(Entries drawn from a collection)
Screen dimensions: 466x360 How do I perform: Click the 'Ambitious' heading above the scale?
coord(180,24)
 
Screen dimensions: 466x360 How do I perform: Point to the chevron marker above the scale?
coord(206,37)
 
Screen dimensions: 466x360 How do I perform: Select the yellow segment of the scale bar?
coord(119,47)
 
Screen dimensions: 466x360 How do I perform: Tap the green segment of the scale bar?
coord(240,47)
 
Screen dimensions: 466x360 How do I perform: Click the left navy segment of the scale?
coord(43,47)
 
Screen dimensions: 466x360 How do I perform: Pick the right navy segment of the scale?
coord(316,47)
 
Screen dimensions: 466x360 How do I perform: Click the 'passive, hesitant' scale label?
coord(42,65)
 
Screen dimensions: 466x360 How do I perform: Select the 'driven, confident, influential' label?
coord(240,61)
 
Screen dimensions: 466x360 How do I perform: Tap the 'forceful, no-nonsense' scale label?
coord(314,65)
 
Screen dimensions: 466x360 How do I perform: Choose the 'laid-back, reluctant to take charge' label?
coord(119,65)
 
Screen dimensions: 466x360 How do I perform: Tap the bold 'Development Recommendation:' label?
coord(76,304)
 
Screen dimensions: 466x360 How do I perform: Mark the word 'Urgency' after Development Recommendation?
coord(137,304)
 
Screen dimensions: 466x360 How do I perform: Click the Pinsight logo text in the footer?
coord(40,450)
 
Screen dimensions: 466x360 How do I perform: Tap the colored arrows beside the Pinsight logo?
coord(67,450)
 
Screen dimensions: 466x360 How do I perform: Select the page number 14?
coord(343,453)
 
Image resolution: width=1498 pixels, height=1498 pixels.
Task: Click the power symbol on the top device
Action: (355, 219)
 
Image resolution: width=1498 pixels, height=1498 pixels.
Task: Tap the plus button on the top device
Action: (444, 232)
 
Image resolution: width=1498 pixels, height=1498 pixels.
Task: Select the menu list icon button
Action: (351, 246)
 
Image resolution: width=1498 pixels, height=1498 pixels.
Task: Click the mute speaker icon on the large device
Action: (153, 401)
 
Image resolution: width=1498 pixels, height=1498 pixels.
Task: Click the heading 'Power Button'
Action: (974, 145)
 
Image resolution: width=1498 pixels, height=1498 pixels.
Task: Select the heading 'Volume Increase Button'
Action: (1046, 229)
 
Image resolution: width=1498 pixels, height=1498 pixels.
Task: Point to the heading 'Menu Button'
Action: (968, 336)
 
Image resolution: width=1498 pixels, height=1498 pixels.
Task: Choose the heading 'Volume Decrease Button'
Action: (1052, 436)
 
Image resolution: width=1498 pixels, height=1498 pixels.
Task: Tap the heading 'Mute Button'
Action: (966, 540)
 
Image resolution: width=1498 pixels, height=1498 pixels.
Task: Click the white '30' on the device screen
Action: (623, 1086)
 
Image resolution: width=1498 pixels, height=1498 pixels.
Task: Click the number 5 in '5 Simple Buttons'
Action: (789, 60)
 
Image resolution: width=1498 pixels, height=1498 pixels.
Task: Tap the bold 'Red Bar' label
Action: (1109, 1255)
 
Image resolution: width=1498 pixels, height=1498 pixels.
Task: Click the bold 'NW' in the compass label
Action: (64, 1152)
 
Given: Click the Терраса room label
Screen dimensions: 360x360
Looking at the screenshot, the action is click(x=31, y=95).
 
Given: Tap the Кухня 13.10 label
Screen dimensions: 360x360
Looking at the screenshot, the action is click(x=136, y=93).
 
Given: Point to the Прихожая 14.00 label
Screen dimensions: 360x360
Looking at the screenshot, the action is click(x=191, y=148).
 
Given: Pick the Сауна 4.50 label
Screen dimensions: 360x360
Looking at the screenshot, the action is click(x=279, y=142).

Exercise details: Recast every line of the records above as a Markdown table with two columns, Row and Line, numbering each row and leaving out blank lines.

Full response:
| Row | Line |
|---|---|
| 1 | Screen dimensions: 466x360 How do I perform: Click the 'Ambitious' heading above the scale? |
| 2 | coord(180,24) |
| 3 | Screen dimensions: 466x360 How do I perform: Point to the chevron marker above the scale? |
| 4 | coord(206,37) |
| 5 | Screen dimensions: 466x360 How do I perform: Select the yellow segment of the scale bar? |
| 6 | coord(119,47) |
| 7 | Screen dimensions: 466x360 How do I perform: Tap the green segment of the scale bar? |
| 8 | coord(240,47) |
| 9 | Screen dimensions: 466x360 How do I perform: Click the left navy segment of the scale? |
| 10 | coord(43,47) |
| 11 | Screen dimensions: 466x360 How do I perform: Pick the right navy segment of the scale? |
| 12 | coord(316,47) |
| 13 | Screen dimensions: 466x360 How do I perform: Click the 'passive, hesitant' scale label? |
| 14 | coord(42,65) |
| 15 | Screen dimensions: 466x360 How do I perform: Select the 'driven, confident, influential' label? |
| 16 | coord(240,61) |
| 17 | Screen dimensions: 466x360 How do I perform: Tap the 'forceful, no-nonsense' scale label? |
| 18 | coord(314,65) |
| 19 | Screen dimensions: 466x360 How do I perform: Choose the 'laid-back, reluctant to take charge' label? |
| 20 | coord(119,65) |
| 21 | Screen dimensions: 466x360 How do I perform: Tap the bold 'Development Recommendation:' label? |
| 22 | coord(76,304) |
| 23 | Screen dimensions: 466x360 How do I perform: Mark the word 'Urgency' after Development Recommendation? |
| 24 | coord(137,304) |
| 25 | Screen dimensions: 466x360 How do I perform: Click the Pinsight logo text in the footer? |
| 26 | coord(40,450) |
| 27 | Screen dimensions: 466x360 How do I perform: Tap the colored arrows beside the Pinsight logo? |
| 28 | coord(67,450) |
| 29 | Screen dimensions: 466x360 How do I perform: Select the page number 14? |
| 30 | coord(343,453) |
| 31 | Image resolution: width=1498 pixels, height=1498 pixels. |
| 32 | Task: Click the power symbol on the top device |
| 33 | Action: (355, 219) |
| 34 | Image resolution: width=1498 pixels, height=1498 pixels. |
| 35 | Task: Tap the plus button on the top device |
| 36 | Action: (444, 232) |
| 37 | Image resolution: width=1498 pixels, height=1498 pixels. |
| 38 | Task: Select the menu list icon button |
| 39 | Action: (351, 246) |
| 40 | Image resolution: width=1498 pixels, height=1498 pixels. |
| 41 | Task: Click the mute speaker icon on the large device |
| 42 | Action: (153, 401) |
| 43 | Image resolution: width=1498 pixels, height=1498 pixels. |
| 44 | Task: Click the heading 'Power Button' |
| 45 | Action: (974, 145) |
| 46 | Image resolution: width=1498 pixels, height=1498 pixels. |
| 47 | Task: Select the heading 'Volume Increase Button' |
| 48 | Action: (1046, 229) |
| 49 | Image resolution: width=1498 pixels, height=1498 pixels. |
| 50 | Task: Point to the heading 'Menu Button' |
| 51 | Action: (968, 336) |
| 52 | Image resolution: width=1498 pixels, height=1498 pixels. |
| 53 | Task: Choose the heading 'Volume Decrease Button' |
| 54 | Action: (1052, 436) |
| 55 | Image resolution: width=1498 pixels, height=1498 pixels. |
| 56 | Task: Tap the heading 'Mute Button' |
| 57 | Action: (966, 540) |
| 58 | Image resolution: width=1498 pixels, height=1498 pixels. |
| 59 | Task: Click the white '30' on the device screen |
| 60 | Action: (623, 1086) |
| 61 | Image resolution: width=1498 pixels, height=1498 pixels. |
| 62 | Task: Click the number 5 in '5 Simple Buttons' |
| 63 | Action: (789, 60) |
| 64 | Image resolution: width=1498 pixels, height=1498 pixels. |
| 65 | Task: Tap the bold 'Red Bar' label |
| 66 | Action: (1109, 1255) |
| 67 | Image resolution: width=1498 pixels, height=1498 pixels. |
| 68 | Task: Click the bold 'NW' in the compass label |
| 69 | Action: (64, 1152) |
| 70 | Given: Click the Терраса room label |
| 71 | Screen dimensions: 360x360 |
| 72 | Looking at the screenshot, the action is click(x=31, y=95). |
| 73 | Given: Tap the Кухня 13.10 label |
| 74 | Screen dimensions: 360x360 |
| 75 | Looking at the screenshot, the action is click(x=136, y=93). |
| 76 | Given: Point to the Прихожая 14.00 label |
| 77 | Screen dimensions: 360x360 |
| 78 | Looking at the screenshot, the action is click(x=191, y=148). |
| 79 | Given: Pick the Сауна 4.50 label |
| 80 | Screen dimensions: 360x360 |
| 81 | Looking at the screenshot, the action is click(x=279, y=142). |